BI Governor Perry Warjiyo said the dataset showed low underlying inflation and low government-controlled price inflation, due to large subsidies keeping some energy prices unchanged.

“Underlying inflation is relatively low, so it gives us some leeway not to be in a rush to raise interest rates,” he told a parliamentary hearing, reiterating a commitment to keep interest rates at an all-time high until BI sees signs of fundamentals. price pressures.

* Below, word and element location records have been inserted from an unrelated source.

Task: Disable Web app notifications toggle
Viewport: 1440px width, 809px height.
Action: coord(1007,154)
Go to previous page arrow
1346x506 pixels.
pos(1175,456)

BI, one of the world’s least hawkish central banks, said it would focus more on the underlying inflation rate, instead of the headline figure, to determine the pace of policy normalization post- pandemic.

The data showed that the rise in inflation was mainly due to higher prices for chilli, shallots, eggs and transport fares.

Margo Yuwono, head of Indonesia’s statistics agency, said high world prices for wheat, sugar and soybeans had so far had a limited impact on domestic inflation. Although flour and noodle makers have seen rising costs, they haven’t passed it on to consumers, he said.

Bank Permata economist Josua Pardede said any change in BI policy would likely be driven more by movements in the rupee, which has been under pressure since June due to capital outflows linked to the Reserve’s monetary tightening. US Federal.

“Comments heading into the July meeting will be scrutinized for signs of a shift in stance in light of narrowing US-ID rate differentials and (a) currency under pressure,” the statement said. DBS economist, Radhika Rao.